El primer aspecto discutible que de este proyecto es su estructura. La comisaría, Suzanne Pfeffer, ha dividido el recorrido en varios bloques centrados en obras icónicas de la producción duchampiana: “Rueda de bicicleta”, “Secabotellas”, “Apilinère Enameled” o el “Gran vidrio” -entre otras-. El problema de esta decisión curatorial es que las obras de Duchamp -incluidas las mayores:y más determinantes: el “Gran vidrio” y “Étant donnés”- no conforman islas ni sistemas solares específicos, sino que forman parte de un engranaje discursivo al cual se subordinan. Cuando este hecho se obvia y los trabajos más célebres de Duchamp se desgranan de su marco referencial, el resultado es una exposición fragmentaria, demasiado elíptica y, por momentos, algo confusa. En apariencia, el montaje está concebido más para acercar el “Duchamp esencial” al gran público que para iluminar nuevos senderos hernenéuticos por los que transitar.
Es cierto que Suzanne Pfeffer ha introducido el acierto de respetar al máximo el ecosistema original de los readymades -el espectador puede contemplar algunos de ellos tal y como habitaban el estudio de Duchamp: colgados del techo y proyectando una densa sombra sobre el muro adyacente-. Pero, salvando este acierto “arqueológico”, la presente exposición adolece de un comisariado en ocasiones rayano en lo transparente. A estas alturas de la historia, a una muestra de Duchamp se le debe exigir algo más que una espectacular reunión de obras y documentas; lo cuantitativo no basta ni siquiera cuando se trata de compensar la dispersión de la obra duchampiana por todo el planeta. Es necesario, por el contrario, correr riesgos discursivos y escapar de una ortodoxia que ha ralentizado -por no decir que detenido- los estudios sobre Duchamp.
------------------------------------------------------------
■ DESAFÍOS
**1)** Reproduce el pasaje del texto sobre la exposición de Duchamp que va desde "Es cierto que" hasta "estudios sobre Duchamp.", ambos incluidos.
**2)** Prosigue el texto sobre la exposición de Duchamp desde el punto en que termina.
Las líneas que aparecen a continuación no tienen relación alguna con el texto sobre la exposición de Duchamp.

■ BLOQUE DE DATOS
------------------------------------------------------------
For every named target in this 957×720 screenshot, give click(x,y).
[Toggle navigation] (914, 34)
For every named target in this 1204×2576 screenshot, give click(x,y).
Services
------------------------------------------------------------
■ LAS RESPUESTAS
**1)**
Es cierto que Suzanne Pfeffer ha introducido el acierto de respetar al máximo el ecosistema original de los readymades -el espectador puede contemplar algunos de ellos tal y como habitaban el estudio de Duchamp: colgados del techo y proyectando una densa sombra sobre el muro adyacente-. Pero, salvando este acierto “arqueológico”, la presente exposición adolece de un comisariado en ocasiones rayano en lo transparente. A estas alturas de la historia, a una muestra de Duchamp se le debe exigir algo más que una espectacular reunión de obras y documentas; lo cuantitativo no basta ni siquiera cuando se trata de compensar la dispersión de la obra duchampiana por todo el planeta. Es necesario, por el contrario, correr riesgos discursivos y escapar de una ortodoxia que ha ralentizado -por no decir que detenido- los estudios sobre Duchamp.

**2)**
Repeticiones y ausencias
En idéntico sentido, es obligado subrayar que, dentro del amplio despliegue de obras que vertebra el recorrido de la exposición, una parte sustancial de la selección corresponde a objetos de contexto o documentales -fotografías, cartas, entrevistas-. Evidentemente, cada documento referente al mundo duchampiano posee un valor innegable -por banal que pueda parecer-. Ademas, apartados dedicados a los readymades y al “Gran vidrio” se encuentran bien cubiertos y, en determinados casos, con una duplicación de piezas que permite comprender un mismo trabajo en diferentes contextos y situaciones.
Pero, cuando se valora la exhibición en su conjunto, llama la atención la ausencia de ciertas obras significativas o la escasa representación de periodos cruciales en la conformación del ideario y del lenguaje del artista francés.. Así, por ejemplo, la fase simbolista de Duchamp es recogida por una obra como como “Chica joven y hombre en primavera”, pero resbala con la ausencia de pinturas clave como “Joven hombre triste en un tren” -a la cual se refiere mediante una fotografía- o “Dulcinea”. Igualmente, la no presencia del célebre “Desnudo la escalera” se compensa con documentación fotográfica sobre él, y lo condena a un testimonio marginal.
Con todo y con ello, la principal laguna que evidencia la exposición es la referente a “Étant donnés” -la obra póstuma de Duchamp, de cuya existencia se tuvo conocimiento un año después de su muerte-. Aunque se muestran algunas de las principales piezas realizadas en los años previos a su finalización, en ningún momento se hace referencia -aunque fuera fotográfica- a ella. Invisibilizar “Étant donnés” es restar al discurso duchampiano de su gran culminación y, por tanto, de toda su lógica. Ante la imposibilidad de trasladar esta instalación desde el Museo de Philadelphia, se tendría que haber ideado alguna estrategia de compensación que mitigara tan significativo vacío -reproducción fotográfica a escala real, un vídeo…
La suma de todos estos factores lleva a la conclusión de que, en rigor, nos encontramos ante la exposición sobre Duchamp que mayor número de materiales ha reunido, pero ya no resulta tan claro que esta producción del MMK de Frankfurt sea la muestra que más trabajos relevantes suyos haya conseguido recabar. Y además, y sobre todo, esta convocatoria -salvo sorpresa final que pueda ofrecer un catálogo que se encuentre todavía sin publicar-, no marcará ningún hito en las investigaciones sobre el artista más influyente del último siglo. Queda mucho de Duchamp por decir, y todas las veces que su impresionante legado sea exhibido serán pocas. Pero o bien esta exposición constituye una evidencia más de la crisis del comisariado que vive el arte contemporáneo, o bien las perspectivas sobre Duchamp exigen ser revisadas y puestas en radical e implacable discusión.